We recommend that consideration be given to formal links being established,
or strengthened, to universities or other research institutions
in Japan and especially to the universities in Hiroshima and Nagasaki,
with RERF Department Chiefs having visiting or part-time Professorships
and undertaking teaching commitments together with PhD students
being involved on projects at RERF.
RECOMMENDATION 20. In addition to the bilateral arrangements
between Japan and the US, we recommend that consideration be given
to RERF entering into formal programmes of exchange of research
fellows with other countries, and with regional or international
bodies.
RECOMMENDATION 21.
We recommend that, in view of the accumulated knowledge at RERF,
it be developed as an Information Centre to promote informed public
understanding of the risks of radiation. |
| |
8. SUMMARY OF CONCLUSIONS AND RECOMMENDATIONS
CHAPTER 3. THE POPULATION (Para 3.4).
The population studies at RERF are unique not only because
of the type of exposure received by such large numbers of subjects,
but also because the quality of the information recorded about each
individual is extremely high. It seems unlikely that a comparable
opportunity to study the effects of ionising radiation on health
in such a detailed way will present itself in the future: and even
if it does, it will take 50 years to accrue as much information
as now exists at RERF.
CHAPTER 4. REVIEW OF THE SCIENTIFIC PROGRAMME
EPIDEMIOLOGY (Para 4.12)
The data held by the Departments of Epidemiology are
of enormous importance, not only for assessing the effects of radiation
on health, but also for determining the influence of various lifestyle
factors on health and their interactions with radiation exposure.

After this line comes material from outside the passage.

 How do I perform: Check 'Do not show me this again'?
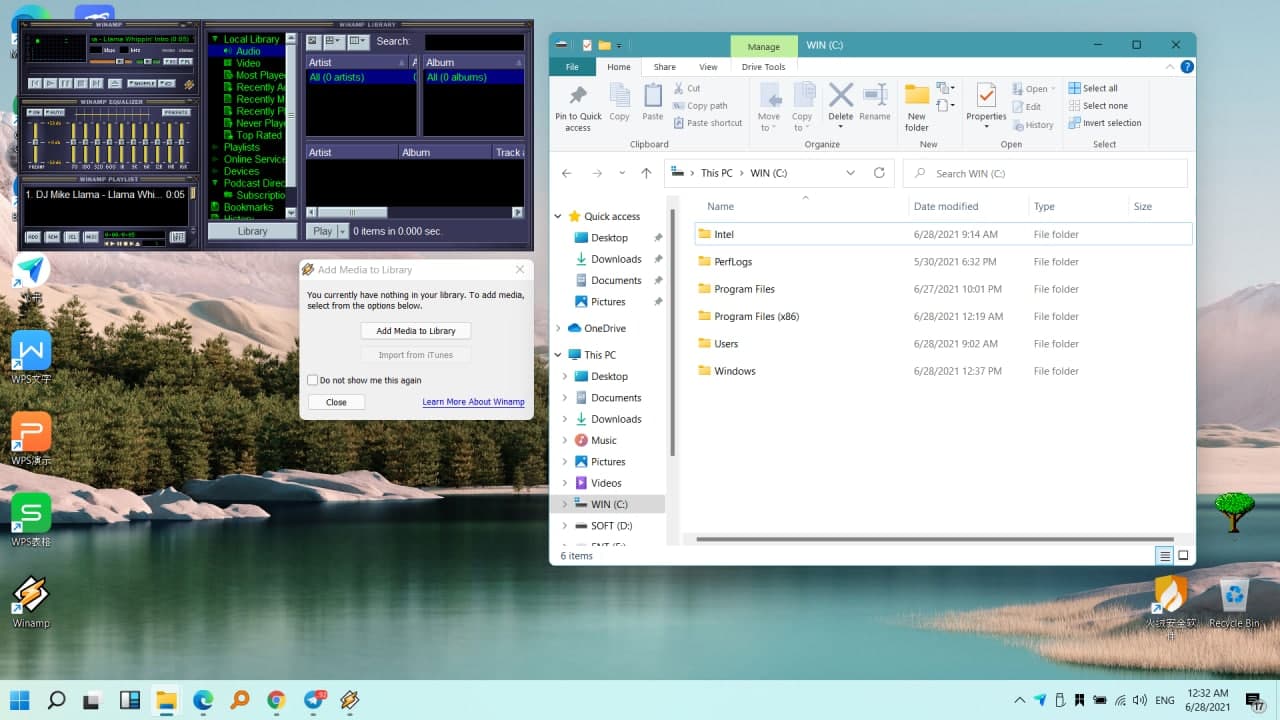[x=313, y=380]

There is currently insufficient effort available to analyse the
data and present reports, and much of the potentially valuable information
collected has so far not been fully utilised.
RECOMMENDATION 1.
We recommend that the Departments of
Epidemiology should continue to collect data on mortality and cancer
incidence and that they be strengthened. The management of RERF
should give these studies the highest priority in view of the size
and scope of the data. In addition, research should be carried out
by collaborating with epidemiologists from other institutions both
in Japan and elsewhere, so that the full range of potentially valuable
information already collected can be analysed.

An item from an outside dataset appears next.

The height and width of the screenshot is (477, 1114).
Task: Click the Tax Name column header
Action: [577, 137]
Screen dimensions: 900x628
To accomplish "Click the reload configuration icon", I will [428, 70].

STATISTICS (Para. 4.18) Highly successful work has been
performed in the Department of Statistics, which is a source of
great strength for the entire organisation. Its input has been essential
in making the accumulated data sets the worldwide basis for the
estimation of human radiation risks.
RECOMMENDATION 2.
We recommend that the Department of
Statistics should continue to produce analyses of the risks of radiation
exposure in collaboration with the Epidemiology Departments and
that the high quality of the research in the Statistics Department
be maintained.
RECOMMENDATION 3.
We recommend that the Department of Statistics
should continue to make available basic data sets on mortality
and cancer incidence for analysis by other groups. This should
now be extended to making available those data sets relating to
mental retardation, IQ, and related outcomes of exposure in utero.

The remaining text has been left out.